Well, I think one of the things actually I’m most excited about is how much interest there is. So both from the community, the Parkinson’s community is very involved, but also from scientists. So there’s been a lot of focus from scientists, there’s been private foundations that have put a lot of money into this and this has really helped because, you know, if you get more people interested, you’ll get more answers. I, my lab is not gonna find all the answers, and so if there are more labs researching this, then I can chat with them. They develop some new technique that I can use, then that’s really what’s helped us progress. Things like the Linked Clinical Trials that then bring those kind of sites, insights from the lab and now try to bring them to the bedside. That’s really helped make a lot of progress.
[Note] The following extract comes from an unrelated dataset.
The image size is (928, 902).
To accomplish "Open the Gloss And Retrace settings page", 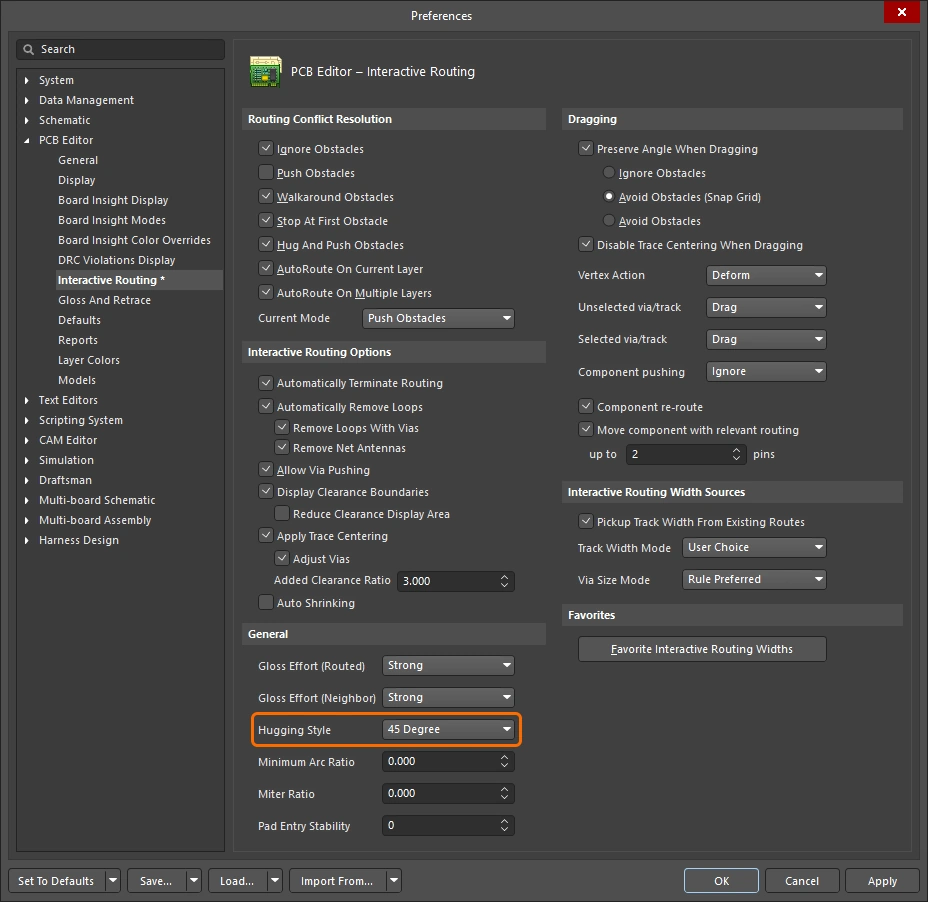I will pyautogui.click(x=104, y=300).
When I started Parkinson’s disease research, there was not much on that very complicated figure I showed at the end. And the fact that now there is, makes me hope that some of those will then provide promise for patients and then we can, like what has happened in Alzheimer’s disease field, Parkinson’s is a little bit emulating and learning from what has happened in that field. And so what we now hope is that we can make good progress. And what we understand from Alzheimer’s is that even when you find something that may be disease-modifying, it may not be the only thing that’s needed. And so, so it’s not gonna put me out of a job anytime soon. I’m sure we have plenty to learn about Parkinson’s, but I’m also very hopeful for that day when I can change that slide from “no disease-modifying therapies” and, and tell you about the ones that are disease-modifying.

Maranda [56:58]

Thank you for your work. We so appreciate it. Thank you.

You can find out more about his work on the vai.org website, check it out. You can also find out about upcoming events. We have two more informational discussions like this. They will be in September and in December, take a look at those topics. Very interesting. And the Institute just does such a great job with keeping us informed about the work they’re doing. Also, for those of you that are joining us in-person, we have a special invitation for you to actually tour the Van Andel Institute and see some of the labs and the things that we’re doing. So if you’d like to do that, you’re welcome to stay for that as well. Again, thank you so much for sharing your expertise and for the good work you’re doing. Thank you for joining us today and I hope you have a great afternoon — I gotta say it — where you live. Thank you.